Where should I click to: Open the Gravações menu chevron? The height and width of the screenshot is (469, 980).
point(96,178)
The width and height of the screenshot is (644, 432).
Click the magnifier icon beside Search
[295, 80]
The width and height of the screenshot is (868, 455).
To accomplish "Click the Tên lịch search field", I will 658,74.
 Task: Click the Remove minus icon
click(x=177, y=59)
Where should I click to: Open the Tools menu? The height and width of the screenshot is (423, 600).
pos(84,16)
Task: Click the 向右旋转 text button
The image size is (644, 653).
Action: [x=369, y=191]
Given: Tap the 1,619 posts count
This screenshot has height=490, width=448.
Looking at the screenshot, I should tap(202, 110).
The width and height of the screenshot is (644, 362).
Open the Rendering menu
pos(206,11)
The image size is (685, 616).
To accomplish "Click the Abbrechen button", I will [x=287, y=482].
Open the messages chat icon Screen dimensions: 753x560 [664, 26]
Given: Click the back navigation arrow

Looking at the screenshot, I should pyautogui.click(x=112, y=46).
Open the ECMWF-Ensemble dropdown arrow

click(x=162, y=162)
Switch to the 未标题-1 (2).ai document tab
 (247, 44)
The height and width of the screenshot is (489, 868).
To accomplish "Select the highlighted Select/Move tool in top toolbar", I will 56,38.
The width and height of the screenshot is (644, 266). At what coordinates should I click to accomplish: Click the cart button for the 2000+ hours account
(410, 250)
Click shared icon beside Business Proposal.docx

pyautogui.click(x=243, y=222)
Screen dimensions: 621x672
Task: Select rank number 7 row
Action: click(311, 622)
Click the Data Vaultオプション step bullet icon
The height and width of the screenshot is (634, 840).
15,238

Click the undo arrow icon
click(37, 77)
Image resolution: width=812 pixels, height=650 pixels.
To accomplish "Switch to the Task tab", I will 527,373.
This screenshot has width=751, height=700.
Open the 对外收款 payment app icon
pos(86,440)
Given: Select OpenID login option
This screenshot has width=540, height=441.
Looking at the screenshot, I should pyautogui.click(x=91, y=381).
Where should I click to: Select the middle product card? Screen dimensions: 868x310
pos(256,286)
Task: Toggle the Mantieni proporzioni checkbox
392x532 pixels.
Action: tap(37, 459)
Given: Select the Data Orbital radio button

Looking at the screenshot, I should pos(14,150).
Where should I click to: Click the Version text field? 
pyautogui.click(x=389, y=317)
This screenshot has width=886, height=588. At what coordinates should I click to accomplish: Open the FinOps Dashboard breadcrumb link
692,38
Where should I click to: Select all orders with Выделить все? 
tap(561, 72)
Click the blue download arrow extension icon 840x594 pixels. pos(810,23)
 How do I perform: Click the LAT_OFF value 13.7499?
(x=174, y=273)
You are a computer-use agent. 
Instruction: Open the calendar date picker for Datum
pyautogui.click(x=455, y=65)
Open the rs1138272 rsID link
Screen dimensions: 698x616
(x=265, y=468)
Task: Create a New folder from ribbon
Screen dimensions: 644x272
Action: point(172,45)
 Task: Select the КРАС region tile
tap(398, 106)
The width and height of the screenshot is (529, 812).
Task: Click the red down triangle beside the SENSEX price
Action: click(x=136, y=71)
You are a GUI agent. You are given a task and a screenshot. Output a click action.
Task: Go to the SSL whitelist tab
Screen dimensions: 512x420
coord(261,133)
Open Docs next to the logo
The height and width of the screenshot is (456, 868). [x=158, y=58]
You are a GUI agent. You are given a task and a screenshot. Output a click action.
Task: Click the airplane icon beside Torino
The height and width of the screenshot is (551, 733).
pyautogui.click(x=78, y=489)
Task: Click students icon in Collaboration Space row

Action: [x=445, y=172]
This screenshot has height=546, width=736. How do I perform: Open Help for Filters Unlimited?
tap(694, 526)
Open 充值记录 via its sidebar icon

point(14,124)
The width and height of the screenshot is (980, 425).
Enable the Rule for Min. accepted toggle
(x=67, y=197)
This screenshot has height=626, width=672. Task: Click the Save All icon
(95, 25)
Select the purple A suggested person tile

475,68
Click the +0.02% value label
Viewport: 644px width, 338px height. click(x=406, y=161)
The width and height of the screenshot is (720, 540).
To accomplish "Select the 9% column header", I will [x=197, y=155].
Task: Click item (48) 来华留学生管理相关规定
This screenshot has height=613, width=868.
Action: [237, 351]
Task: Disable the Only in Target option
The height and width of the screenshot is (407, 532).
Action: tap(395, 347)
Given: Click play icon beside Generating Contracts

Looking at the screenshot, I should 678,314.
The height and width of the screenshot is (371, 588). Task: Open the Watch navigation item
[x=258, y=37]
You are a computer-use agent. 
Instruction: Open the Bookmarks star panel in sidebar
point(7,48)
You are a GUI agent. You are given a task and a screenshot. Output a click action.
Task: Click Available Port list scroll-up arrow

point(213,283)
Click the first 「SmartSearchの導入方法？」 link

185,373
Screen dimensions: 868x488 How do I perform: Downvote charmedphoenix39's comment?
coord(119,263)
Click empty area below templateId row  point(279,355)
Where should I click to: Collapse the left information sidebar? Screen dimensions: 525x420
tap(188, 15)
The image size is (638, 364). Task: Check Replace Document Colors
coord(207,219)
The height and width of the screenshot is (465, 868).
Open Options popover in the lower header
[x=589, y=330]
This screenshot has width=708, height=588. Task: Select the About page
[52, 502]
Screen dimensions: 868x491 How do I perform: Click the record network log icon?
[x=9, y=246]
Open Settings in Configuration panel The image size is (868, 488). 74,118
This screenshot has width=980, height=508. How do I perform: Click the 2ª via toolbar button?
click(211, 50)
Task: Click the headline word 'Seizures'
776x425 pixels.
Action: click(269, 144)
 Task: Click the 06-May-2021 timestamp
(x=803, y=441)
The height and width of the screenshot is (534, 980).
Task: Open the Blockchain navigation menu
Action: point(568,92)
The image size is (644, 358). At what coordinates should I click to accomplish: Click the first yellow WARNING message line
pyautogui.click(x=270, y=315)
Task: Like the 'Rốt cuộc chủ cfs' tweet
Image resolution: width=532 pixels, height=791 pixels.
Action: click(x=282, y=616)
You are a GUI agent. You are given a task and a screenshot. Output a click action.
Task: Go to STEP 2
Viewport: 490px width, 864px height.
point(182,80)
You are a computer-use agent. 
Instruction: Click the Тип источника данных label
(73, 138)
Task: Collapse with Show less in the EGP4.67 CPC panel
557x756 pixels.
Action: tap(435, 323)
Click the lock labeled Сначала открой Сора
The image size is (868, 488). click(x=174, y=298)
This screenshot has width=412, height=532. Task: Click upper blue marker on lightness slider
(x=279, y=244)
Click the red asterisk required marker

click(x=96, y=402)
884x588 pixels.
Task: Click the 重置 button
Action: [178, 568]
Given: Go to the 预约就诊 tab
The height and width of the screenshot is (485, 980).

★ ★ ★ ★ ★ ★ ★

• _REQUIRED ACTION_: Exactly as they appear above, the records are to be transcribed in full.

• _FINAL ANSWER_:
Where should I click to: Open the Gravações menu chevron? The height and width of the screenshot is (469, 980).
point(96,178)
The width and height of the screenshot is (644, 432).
Click the magnifier icon beside Search
[295, 80]
The width and height of the screenshot is (868, 455).
To accomplish "Click the Tên lịch search field", I will 658,74.
 Task: Click the Remove minus icon
click(x=177, y=59)
Where should I click to: Open the Tools menu? The height and width of the screenshot is (423, 600).
pos(84,16)
Task: Click the 向右旋转 text button
The image size is (644, 653).
Action: [x=369, y=191]
Given: Tap the 1,619 posts count
This screenshot has height=490, width=448.
Looking at the screenshot, I should tap(202, 110).
The width and height of the screenshot is (644, 362).
Open the Rendering menu
pos(206,11)
The image size is (685, 616).
To accomplish "Click the Abbrechen button", I will [x=287, y=482].
Open the messages chat icon Screen dimensions: 753x560 [664, 26]
Given: Click the back navigation arrow

Looking at the screenshot, I should pyautogui.click(x=112, y=46).
Open the ECMWF-Ensemble dropdown arrow

click(x=162, y=162)
Switch to the 未标题-1 (2).ai document tab
 (247, 44)
The height and width of the screenshot is (489, 868).
To accomplish "Select the highlighted Select/Move tool in top toolbar", I will 56,38.
The width and height of the screenshot is (644, 266). At what coordinates should I click to accomplish: Click the cart button for the 2000+ hours account
(410, 250)
Click shared icon beside Business Proposal.docx

pyautogui.click(x=243, y=222)
Screen dimensions: 621x672
Task: Select rank number 7 row
Action: click(311, 622)
Click the Data Vaultオプション step bullet icon
The height and width of the screenshot is (634, 840).
15,238

Click the undo arrow icon
click(37, 77)
Image resolution: width=812 pixels, height=650 pixels.
To accomplish "Switch to the Task tab", I will 527,373.
This screenshot has width=751, height=700.
Open the 对外收款 payment app icon
pos(86,440)
Given: Select OpenID login option
This screenshot has width=540, height=441.
Looking at the screenshot, I should pyautogui.click(x=91, y=381).
Where should I click to: Select the middle product card? Screen dimensions: 868x310
pos(256,286)
Task: Toggle the Mantieni proporzioni checkbox
392x532 pixels.
Action: tap(37, 459)
Given: Select the Data Orbital radio button

Looking at the screenshot, I should pos(14,150).
Where should I click to: Click the Version text field? 
pyautogui.click(x=389, y=317)
This screenshot has width=886, height=588. At what coordinates should I click to accomplish: Open the FinOps Dashboard breadcrumb link
692,38
Where should I click to: Select all orders with Выделить все? 
tap(561, 72)
Click the blue download arrow extension icon 840x594 pixels. pos(810,23)
 How do I perform: Click the LAT_OFF value 13.7499?
(x=174, y=273)
You are a computer-use agent. 
Instruction: Open the calendar date picker for Datum
pyautogui.click(x=455, y=65)
Open the rs1138272 rsID link
Screen dimensions: 698x616
(x=265, y=468)
Task: Create a New folder from ribbon
Screen dimensions: 644x272
Action: point(172,45)
 Task: Select the КРАС region tile
tap(398, 106)
The width and height of the screenshot is (529, 812).
Task: Click the red down triangle beside the SENSEX price
Action: click(x=136, y=71)
You are a GUI agent. You are given a task and a screenshot. Output a click action.
Task: Go to the SSL whitelist tab
Screen dimensions: 512x420
coord(261,133)
Open Docs next to the logo
The height and width of the screenshot is (456, 868). [x=158, y=58]
You are a GUI agent. You are given a task and a screenshot. Output a click action.
Task: Click the airplane icon beside Torino
The height and width of the screenshot is (551, 733).
pyautogui.click(x=78, y=489)
Task: Click students icon in Collaboration Space row

Action: [x=445, y=172]
This screenshot has height=546, width=736. How do I perform: Open Help for Filters Unlimited?
tap(694, 526)
Open 充值记录 via its sidebar icon

point(14,124)
The width and height of the screenshot is (980, 425).
Enable the Rule for Min. accepted toggle
(x=67, y=197)
This screenshot has height=626, width=672. Task: Click the Save All icon
(95, 25)
Select the purple A suggested person tile

475,68
Click the +0.02% value label
Viewport: 644px width, 338px height. click(x=406, y=161)
The width and height of the screenshot is (720, 540).
To accomplish "Select the 9% column header", I will [x=197, y=155].
Task: Click item (48) 来华留学生管理相关规定
This screenshot has height=613, width=868.
Action: [237, 351]
Task: Disable the Only in Target option
The height and width of the screenshot is (407, 532).
Action: tap(395, 347)
Given: Click play icon beside Generating Contracts

Looking at the screenshot, I should 678,314.
The height and width of the screenshot is (371, 588). Task: Open the Watch navigation item
[x=258, y=37]
You are a computer-use agent. 
Instruction: Open the Bookmarks star panel in sidebar
point(7,48)
You are a GUI agent. You are given a task and a screenshot. Output a click action.
Task: Click Available Port list scroll-up arrow

point(213,283)
Click the first 「SmartSearchの導入方法？」 link

185,373
Screen dimensions: 868x488 How do I perform: Downvote charmedphoenix39's comment?
coord(119,263)
Click empty area below templateId row  point(279,355)
Where should I click to: Collapse the left information sidebar? Screen dimensions: 525x420
tap(188, 15)
The image size is (638, 364). Task: Check Replace Document Colors
coord(207,219)
The height and width of the screenshot is (465, 868).
Open Options popover in the lower header
[x=589, y=330]
This screenshot has width=708, height=588. Task: Select the About page
[52, 502]
Screen dimensions: 868x491 How do I perform: Click the record network log icon?
[x=9, y=246]
Open Settings in Configuration panel The image size is (868, 488). 74,118
This screenshot has width=980, height=508. How do I perform: Click the 2ª via toolbar button?
click(211, 50)
Task: Click the headline word 'Seizures'
776x425 pixels.
Action: click(269, 144)
 Task: Click the 06-May-2021 timestamp
(x=803, y=441)
The height and width of the screenshot is (534, 980).
Task: Open the Blockchain navigation menu
Action: point(568,92)
The image size is (644, 358). At what coordinates should I click to accomplish: Click the first yellow WARNING message line
pyautogui.click(x=270, y=315)
Task: Like the 'Rốt cuộc chủ cfs' tweet
Image resolution: width=532 pixels, height=791 pixels.
Action: click(x=282, y=616)
You are a GUI agent. You are given a task and a screenshot. Output a click action.
Task: Go to STEP 2
Viewport: 490px width, 864px height.
point(182,80)
You are a computer-use agent. 
Instruction: Click the Тип источника данных label
(73, 138)
Task: Collapse with Show less in the EGP4.67 CPC panel
557x756 pixels.
Action: tap(435, 323)
Click the lock labeled Сначала открой Сора
The image size is (868, 488). click(x=174, y=298)
This screenshot has width=412, height=532. Task: Click upper blue marker on lightness slider
(x=279, y=244)
Click the red asterisk required marker

click(x=96, y=402)
884x588 pixels.
Task: Click the 重置 button
Action: [178, 568]
Given: Go to the 预约就诊 tab
The height and width of the screenshot is (485, 980).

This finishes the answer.